Engineering of corrosion product-polymer hybrid layers for enhanced CO₂ corrosion protection of carbon steel part two: Computational investigation and surface characterisation

Carbon dioxide internal corrosion of carbon steel pipelines remains a major issue that is typically mitigated via the addition of corrosion inhibitors. In specific operational environments, a protective natural corrosion product layer known as iron carbonate (FeCO₃) can evolve on internal pipeline walls, providing comparable corrosion inhibitionefficiency to that achieved from surfactants. However, in some instances, incomplete corrosion product coverage can initiate localised corrosion. In our previous work, we demonstrated the ability of Poly (allylamine hydrochloride) (PAH) to act synergistically with FeCO₃ when the corrosion product exhibits partial coverage of ×65 carbon steel surfaces in an aqueous CO₂ corrosion environment.
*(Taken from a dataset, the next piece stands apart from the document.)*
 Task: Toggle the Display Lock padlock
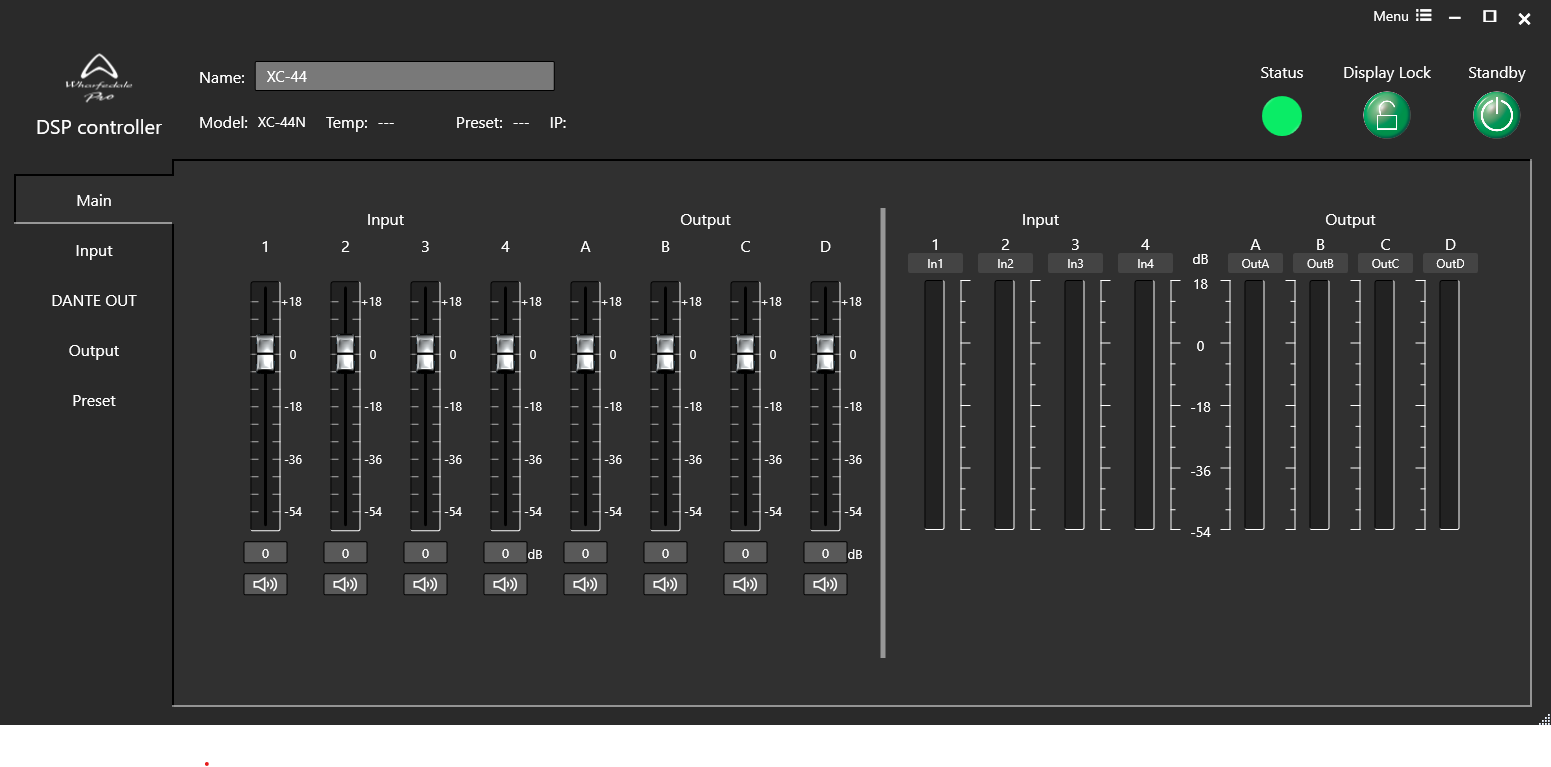pyautogui.click(x=1386, y=116)

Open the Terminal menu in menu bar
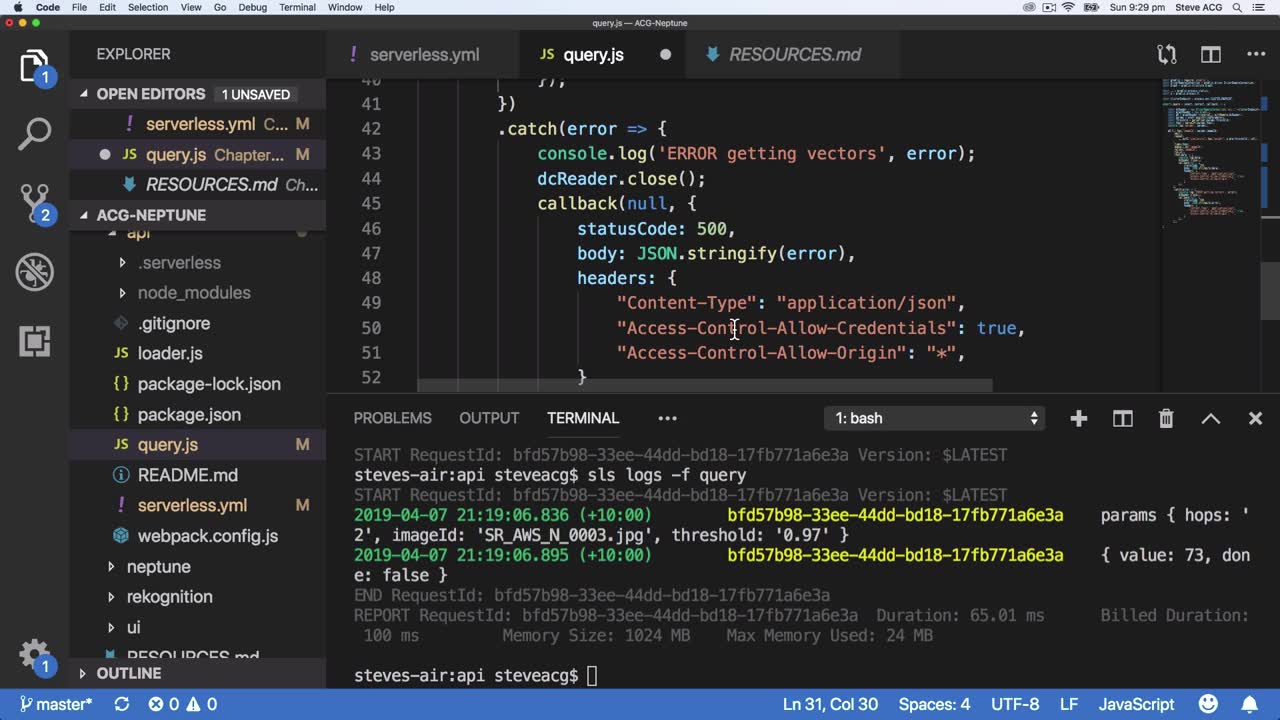point(297,7)
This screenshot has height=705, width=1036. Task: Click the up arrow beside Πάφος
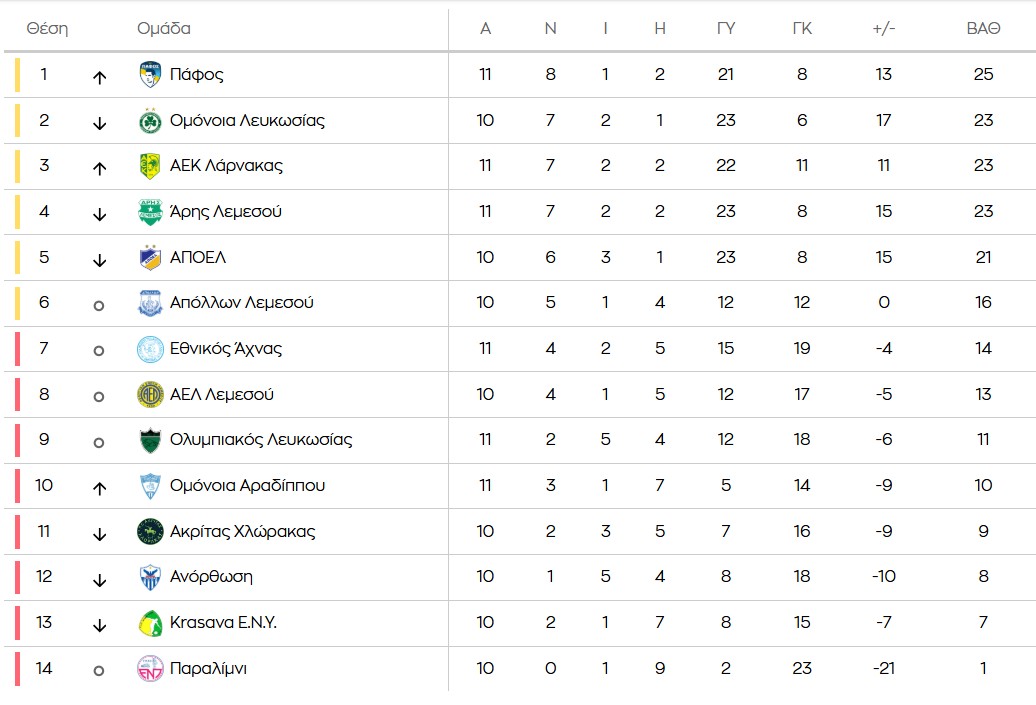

In this work, we employ density functional theory (DFT) to show that PAH is able to coordinate with both FeCO₃ and the bare carbon steel surface, producing a FeCO₃-PAH hybrid structure. The surface and chemical properties of a naturally formed FeCO₃ and the FeCO₃-PAH hybrid layers are characterised employing scanning electron microscopy (SEM) coupled with focused ionic beam (FIB), Fourier-transform infrared spectroscopy (FTIR), X-ray diffraction spectroscopy (XRD) and X-ray photoelectron spectroscopy (XPS).